┌─ EXERCISE INPUT
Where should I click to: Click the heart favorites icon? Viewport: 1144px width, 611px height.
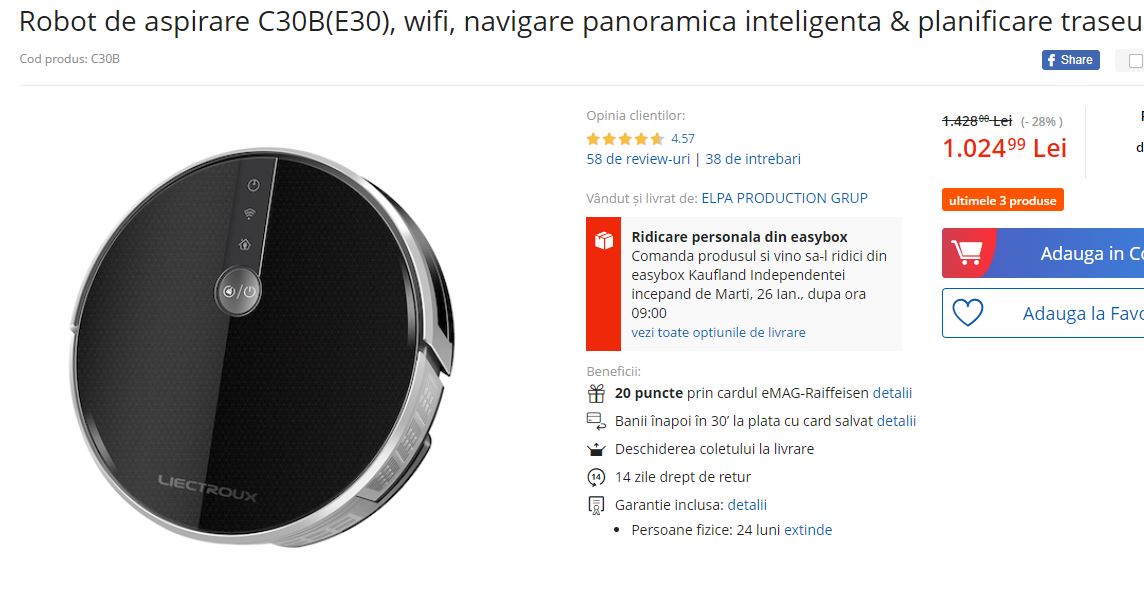pyautogui.click(x=968, y=313)
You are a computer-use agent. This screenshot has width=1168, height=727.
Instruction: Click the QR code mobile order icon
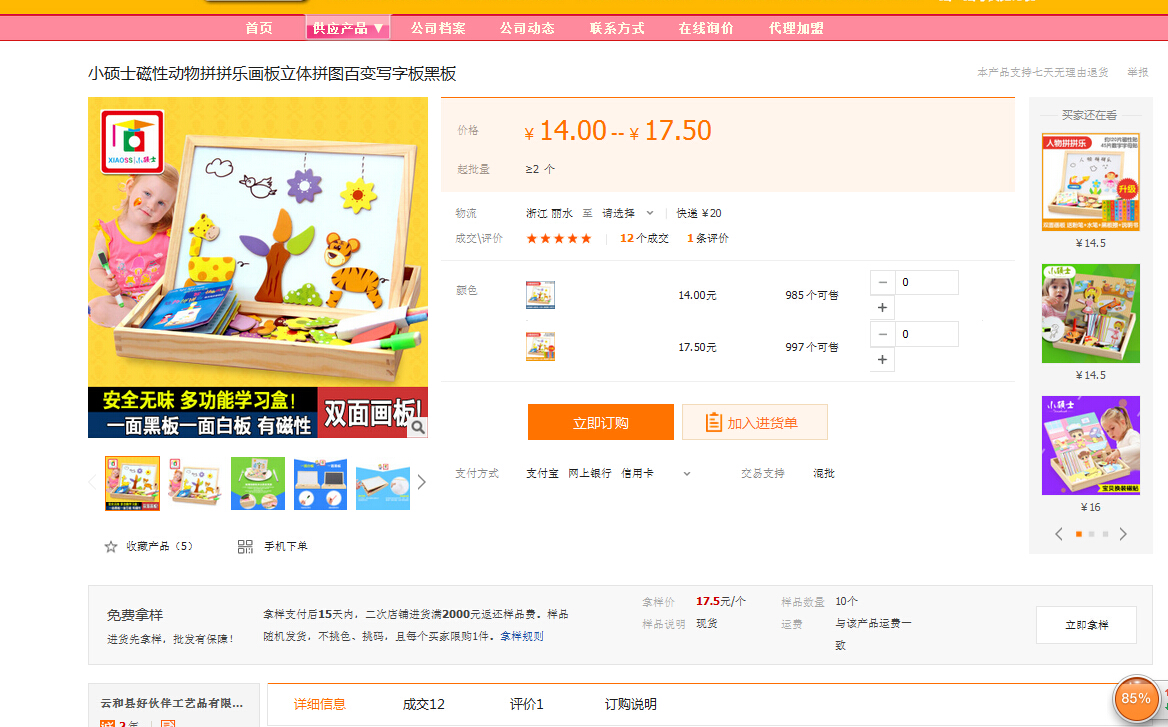click(x=245, y=546)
└─
_WORK ITEM:_ Wherever an image sits in the data, omit it; everything else must be copied exactly.

_RESULT BELOW:_
Where should I click to: Click the heart favorites icon? Viewport: 1144px width, 611px height.
pyautogui.click(x=968, y=313)
You are a computer-use agent. This screenshot has width=1168, height=727.
Instruction: Click the QR code mobile order icon
click(x=245, y=546)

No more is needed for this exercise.